[Reading text Boundary: Start]

You must be looking at Godot 3 tutorials. Be aware that since Godot 2 was very niche, many Godot 3 tutorials released before Godot 4 do not specify for which version of Godot they are.
About the documentation: you can the version of Godot for which you are reading the documentation in the bottom left, and also in the URL.
As per intersect_ray
, the concept is the same, but the API is different. In particular: in Godot 3 intersect_ray
takes many optional arguments. Bug for Godot 4 they were unified into an object.
So in GODOT 3 you would be doing something like this:
var space_state := get_world().direct_space_state
var result := space_state.intersect_ray(origin, end)
You can look at the documentation for intersect_ray
in Godot 3 for the extra parameters. The article Ray-casting (in Godot 3) has further explanation.
The same in GODOT 4 would be like this:
var space_state := get_world_3d().direct_space_state
var query := PhysicsRayQueryParameters3D.create(origin, end)
var result := space_state.intersect_ray(query)
You can look at the PhysicsRayQueryParameters3D
class for the extra properties. The article Ray-casting (in Godot 4) has further explanation.
To get the position in 3D the mouse is hovering over in Godot 4, you first need to get the mouse position and the current Camera3D
:
var viewport := get_viewport()
var mouse_position := viewport.get_mouse_position()
var camera := viewport.get_camera_3d()
Then we can get the origin and direction of the ray for that point:
var origin := camera.project_ray_origin(mouse_position)

[Reading text Boundary: End]
[Excerpted data Boundary: Start]

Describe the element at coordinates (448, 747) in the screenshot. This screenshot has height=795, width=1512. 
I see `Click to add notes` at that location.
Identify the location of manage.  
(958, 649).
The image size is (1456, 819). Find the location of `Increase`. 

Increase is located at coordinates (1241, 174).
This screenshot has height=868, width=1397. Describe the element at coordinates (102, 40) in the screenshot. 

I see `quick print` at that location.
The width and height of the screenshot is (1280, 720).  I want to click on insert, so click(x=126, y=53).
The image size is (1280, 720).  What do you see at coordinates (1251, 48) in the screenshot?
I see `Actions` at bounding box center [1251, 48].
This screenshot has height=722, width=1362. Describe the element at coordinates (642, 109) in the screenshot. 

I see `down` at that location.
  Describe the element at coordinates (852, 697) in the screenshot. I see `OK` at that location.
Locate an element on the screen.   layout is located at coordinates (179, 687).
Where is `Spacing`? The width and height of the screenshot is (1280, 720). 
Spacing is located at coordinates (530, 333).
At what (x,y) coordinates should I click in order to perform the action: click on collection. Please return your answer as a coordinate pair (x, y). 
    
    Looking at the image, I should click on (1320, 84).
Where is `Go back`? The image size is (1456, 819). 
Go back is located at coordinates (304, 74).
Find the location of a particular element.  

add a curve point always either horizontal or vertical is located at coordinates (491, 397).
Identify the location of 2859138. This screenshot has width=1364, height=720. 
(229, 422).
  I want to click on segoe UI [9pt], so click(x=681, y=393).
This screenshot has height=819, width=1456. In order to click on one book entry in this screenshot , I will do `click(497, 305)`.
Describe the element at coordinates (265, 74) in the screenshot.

[Excerpted data Boundary: End]

• [Exercise requirements]:
1/ In the Godot ray-casting text, which class should you check for the extra properties in Godot 4?
2/ Update the Godot ray-casting text. Write out the part that opens with the words containing "You can look at the documentation" and closes with "query := PhysicsRayQueryParameters3D.create(origin, end)", changing "extra parameters" to "optional parameters".

• [Results of the exercise]:
1/ PhysicsRayQueryParameters3D

2/
You can look at the documentation for intersect_ray
in Godot 3 for the optional parameters. The article Ray-casting (in Godot 3) has further explanation.
The same in GODOT 4 would be like this:
var space_state := get_world_3d().direct_space_state
var query := PhysicsRayQueryParameters3D.create(origin, end)